#### [Work to be completed]
Copy the part of the article on Deere's Russian plant that begins with the words containing "Deere said the" and ends with "market in Russia.".

#### [Passage shown]

# Deere opens assembly plant in Russia



## bontai Joe (Sep 16, 2003)

Associated Press
Deere Opens Russian Ag Equipment Plant
Friday February 4, 1:12 pm ET 
Deere & Co. Opens Agriculture Equipment Assembly Plant in Russia 


MOLINE, Ill. (AP) -- Farm implement maker Deere & Co. has opened an assembly facility in Russia to provide seeding carts and air seeding tools to customers in the region, the company announced Friday.

Deere said the plant in Orenburg, in the southern Ural Mountains about 800 miles southeast of Moscow, allows it to lower its logistics costs and makes it easier to do business in the region. The company signaled its intent to become a significant player in the agricultural equipment market in Russia.

"The decision to open this facility is consistent with our strategy to build a manufacturing presence in Russia while at the same time reaching a broader customer base," said David Everitt, president of Deere's agricultural division for Europe, Africa and South America. "We aspire to grow our business in the region and provide sustainable results."

Sid Bardwell, general manager of Russia operations for the Moline-based company, said the new facility also demonstrates the company's commitment to provide Russian farms with the latest available seeding technology to enhance farm productivity.

Deere shares fell $1.06 to $69.24 in afternoon trading on the New York Stock Exchange -- down 7 percent this year after rising 14 percent in 2004.


----------

Text and item location entries
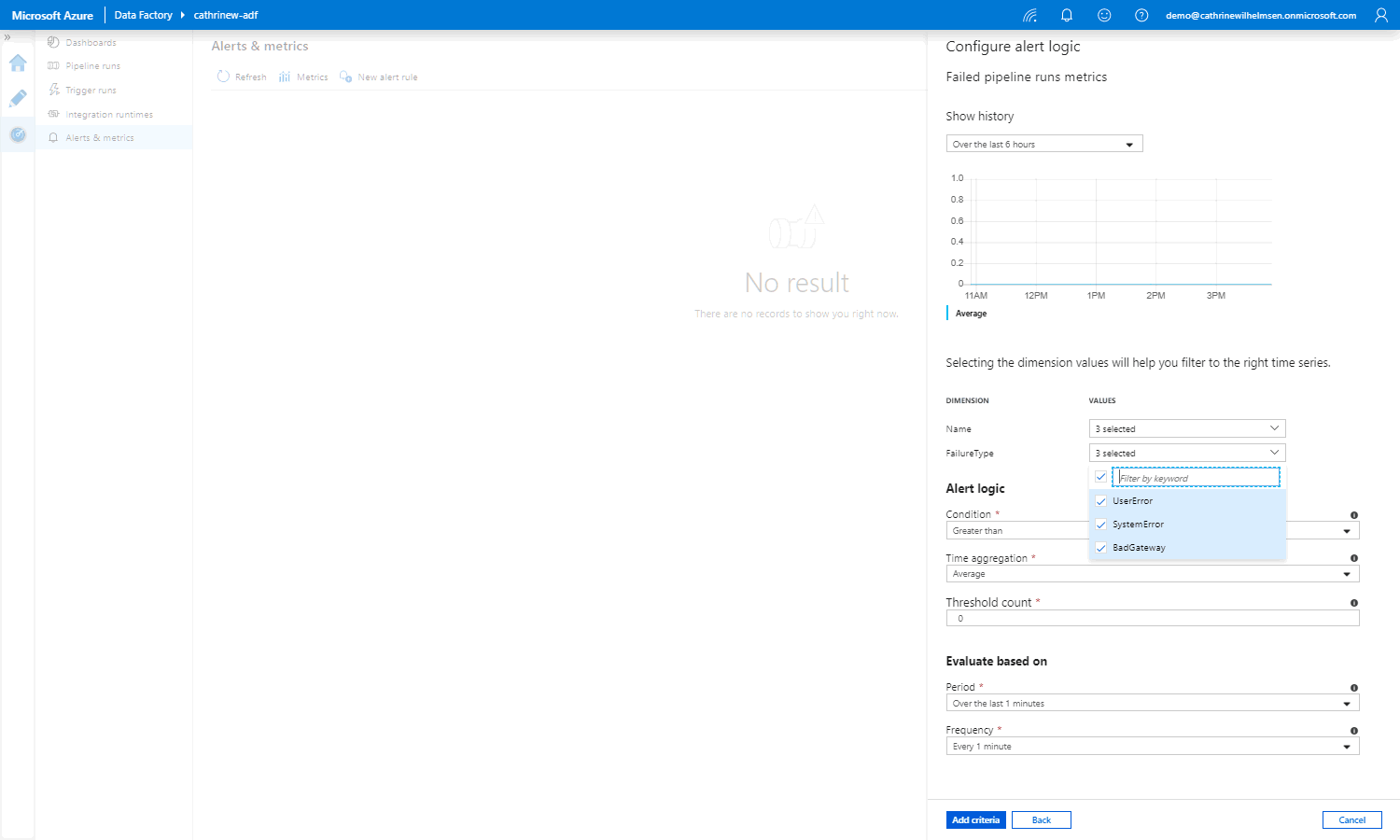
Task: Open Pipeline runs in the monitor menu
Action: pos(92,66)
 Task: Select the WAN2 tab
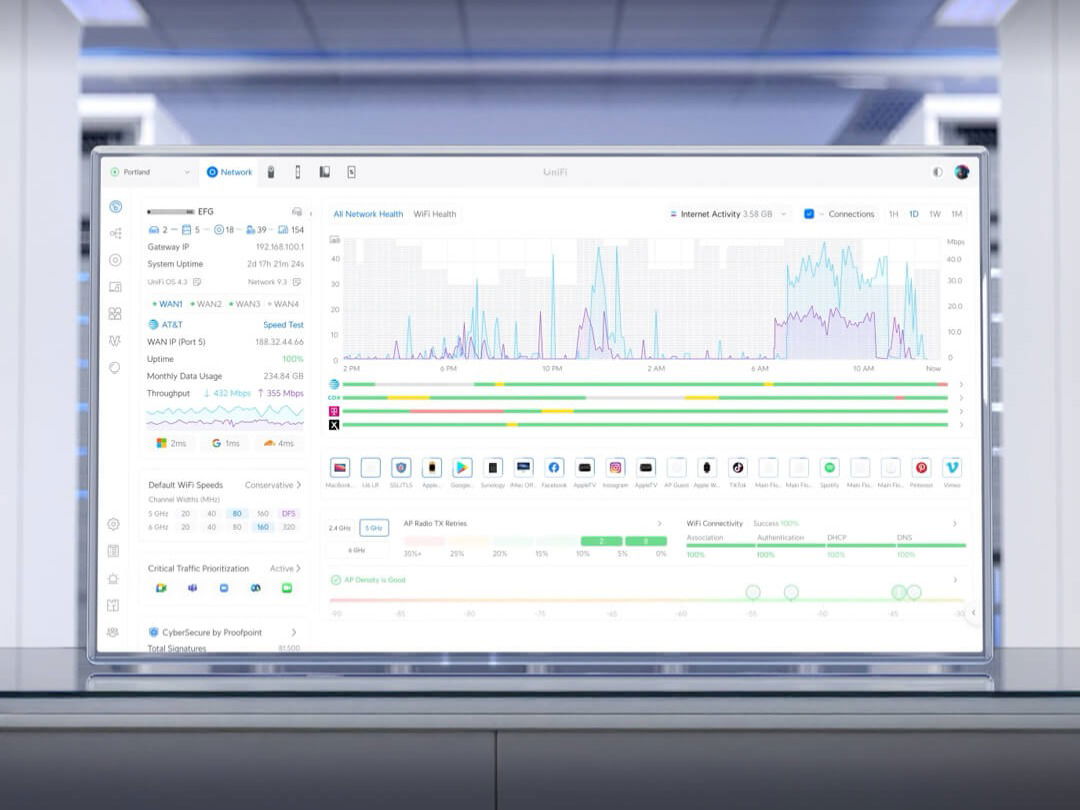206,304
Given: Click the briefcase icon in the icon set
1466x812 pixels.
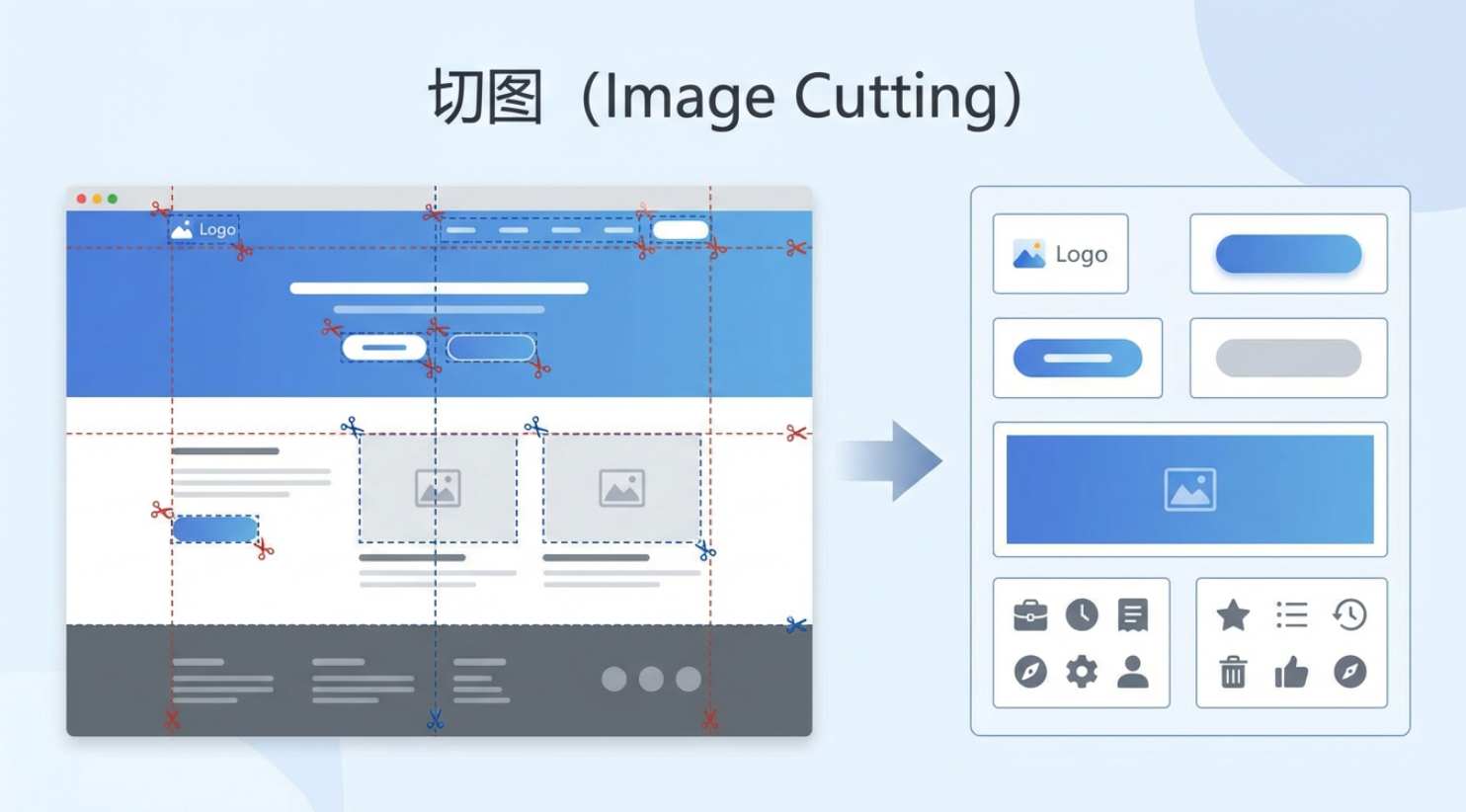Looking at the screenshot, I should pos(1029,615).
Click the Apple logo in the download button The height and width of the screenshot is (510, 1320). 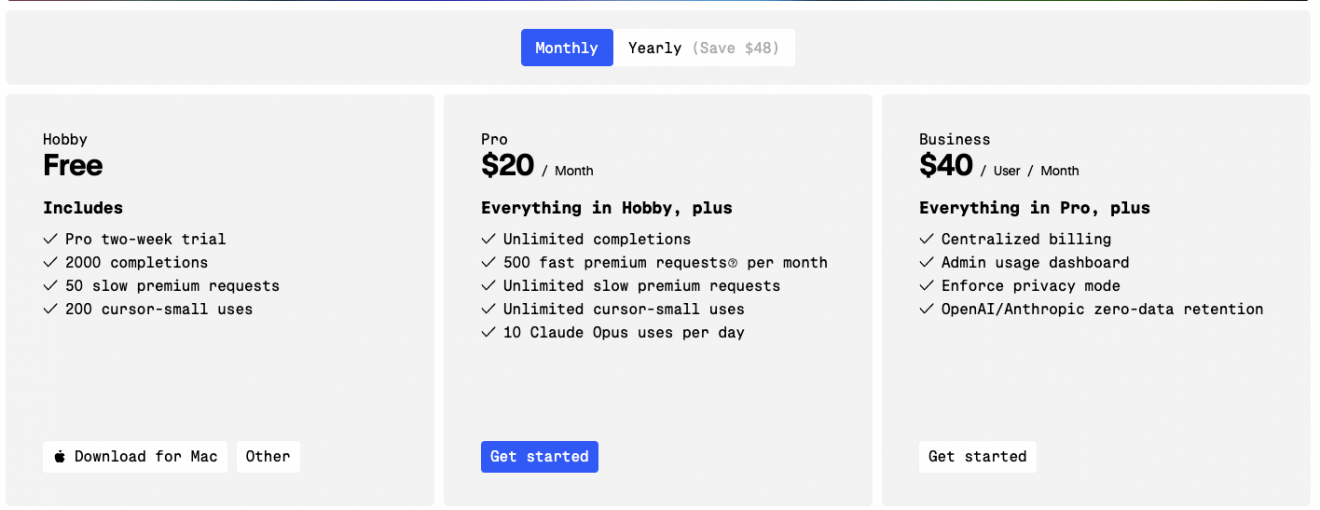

#### [Response for this exercise]
Deere said the plant in Orenburg, in the southern Ural Mountains about 800 miles southeast of Moscow, allows it to lower its logistics costs and makes it easier to do business in the region. The company signaled its intent to become a significant player in the agricultural equipment market in Russia.